Explicit numerical constraints (QPS, latency targets, storage size, regions, etc.): Not stated in video.

High-Level Architecture (Text)

Client (Browser/APP): Sends keystroke prefixes to backend as the user types.
Load Balancer: Distributes incoming autocomplete requests across stateless frontend nodes.
Frontend Autocomplete Service Node:
- Checks a distributed cache (e.g., Memcached-like) for prefix → suggestions.
- If cache miss, uses Zookeeper-like config store to find which trie shard owns the prefix.
Trie Shard Nodes:
- Each node holds an in-memory trie for a specific prefix range.
- Every trie node stores its children plus top-K suggestions for its prefix.
Coordination / Metadata Service (Zookeeper):
- Stores mapping from prefix ranges (e.g., [a, k), [k, $), further subdivided) to groups of trie nodes (for replication).
Data Collection Pipeline:
- Streams of (phrase, weight) from various sources feed into aggregator workers.
Aggregators + Cassandra (or similar NoSQL store):
- Aggregators batch and aggregate phrase weights into a time-bucketed table in a scalable NoSQL store.
Applier Jobs:
- Periodically read aggregated data by prefix range, compute updated weights, rebuild tries, and push them into trie shards.
CDN + Client Prefetch (Optimizations):
- Popular prefix results cached at the edge and prefetch of longer prefixes to avoid repeated round-trips.

Top Trade-offs (3–6 bullets)

Precomputed top-K per trie node vs. computing top-K at query time
Precomputing makes lookups O(length-of-prefix) but requires heavier background computation and memory at each node.
Single huge trie vs. sharded tries by prefix ranges
Single trie is operationally simple but not scalable; sharding improves scalability and durability but adds routing and config complexity.
Time-bucketed weights vs. simple cumulative counts
Time buckets allow boosting recent trends; cumulative counts are simpler but can make trending queries slow to surface.
Cache/CDN/client-side prefetch vs. always going to the trie cluster
Caching and prefetch reduce latency and backend load but introduce staleness and complexity in cache invalidation.

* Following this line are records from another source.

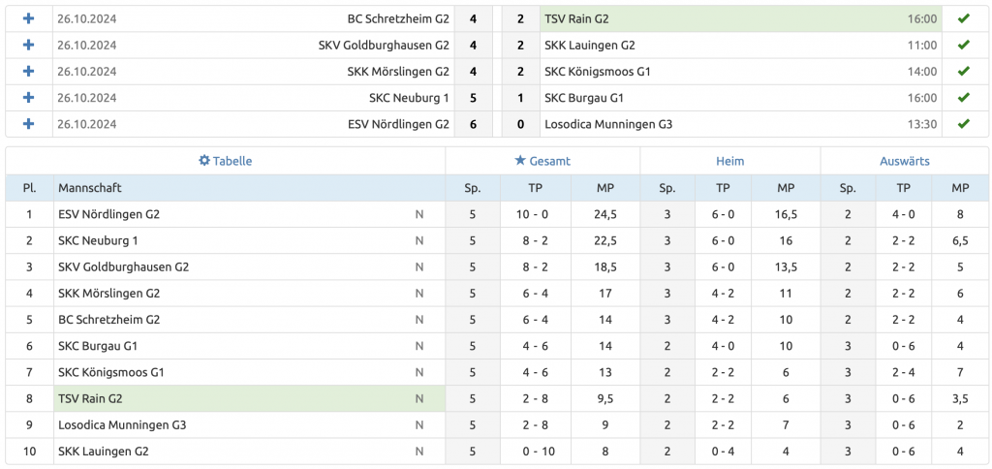Click the gear icon beside Tabelle
The height and width of the screenshot is (469, 992).
coord(203,161)
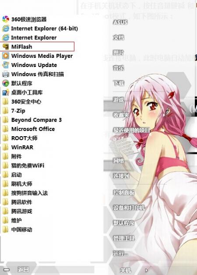Open Windows Update icon
Viewport: 197px width, 275px height.
click(6, 65)
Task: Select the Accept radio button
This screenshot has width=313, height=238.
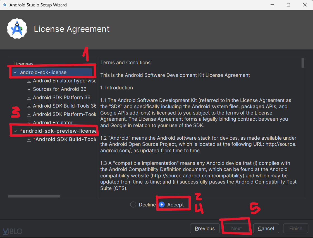Action: pos(161,205)
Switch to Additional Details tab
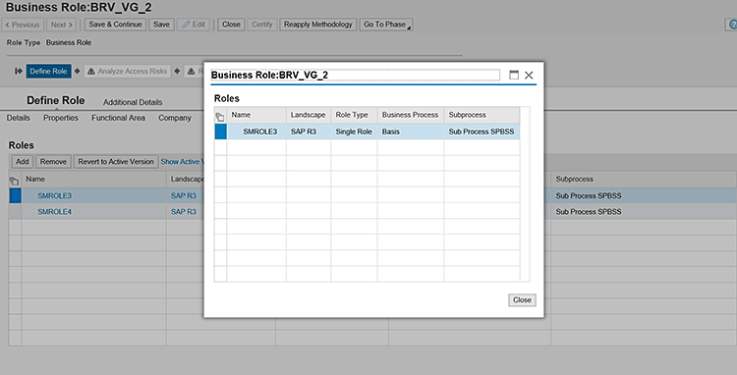The image size is (737, 375). pyautogui.click(x=133, y=102)
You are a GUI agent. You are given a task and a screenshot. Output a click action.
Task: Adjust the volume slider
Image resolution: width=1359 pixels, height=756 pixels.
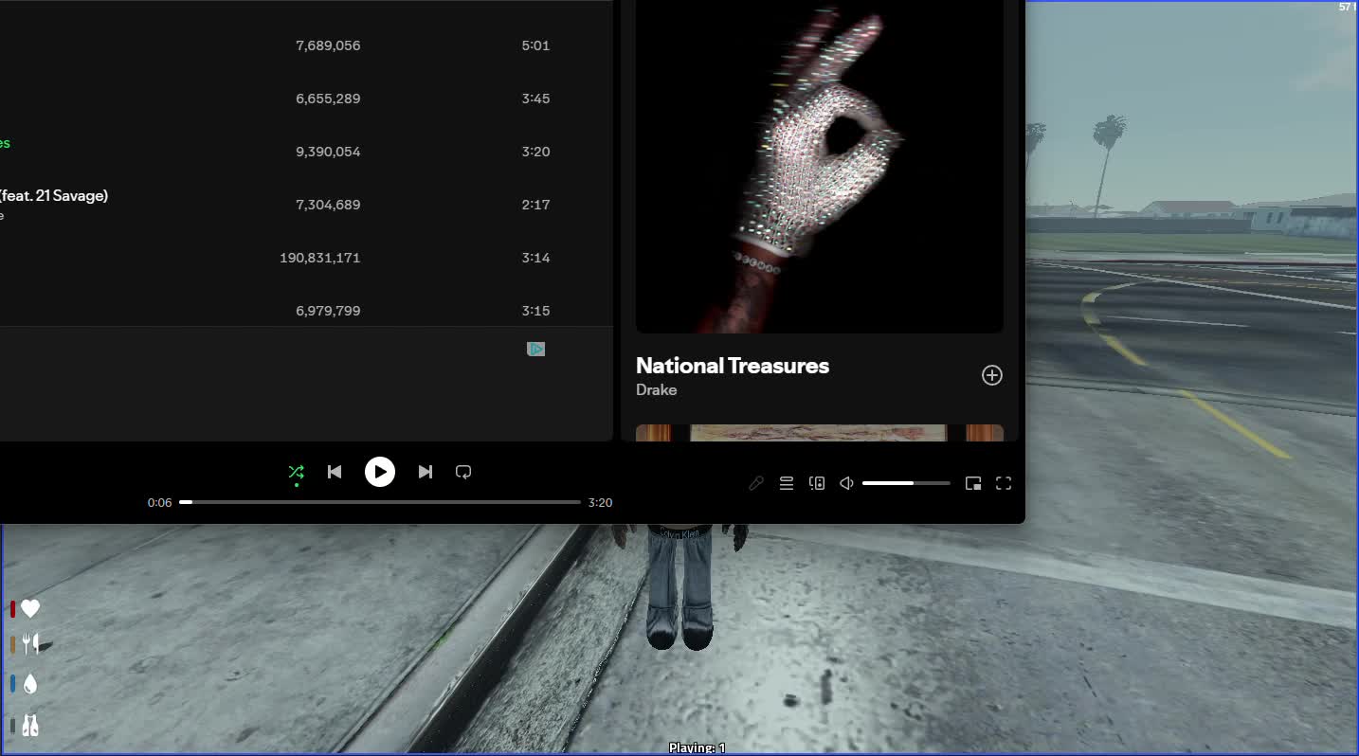pos(906,483)
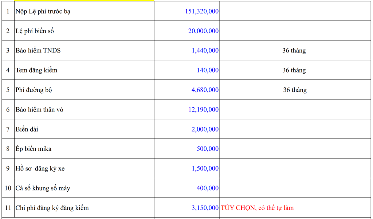This screenshot has width=373, height=219.
Task: Click the 140,000 amount cell
Action: coord(208,70)
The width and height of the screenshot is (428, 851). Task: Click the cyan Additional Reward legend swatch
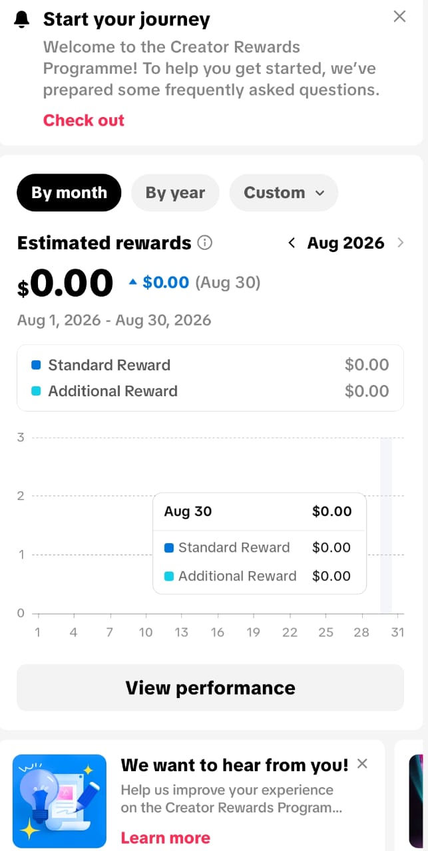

Biggest Risks / Failure Modes

Hot prefixes / hot keys: Very popular prefixes (e.g. “f”, “face”) can overload specific trie shards or cache keys.
Coordination/config errors: Incorrect prefix-range mappings in Zookeeper can cause requests to hit the wrong shard or no shard.
Applier failures: If periodic trie rebuilds fail, autocomplete quality degrades (stale results, missing trends).
Cache inconsistency: Cached results may lag behind new trie dumps; TTL or versioning must be handled carefully.
Data skew: Some letters/ranges may have far more phrases than others, leading to imbalanced shards.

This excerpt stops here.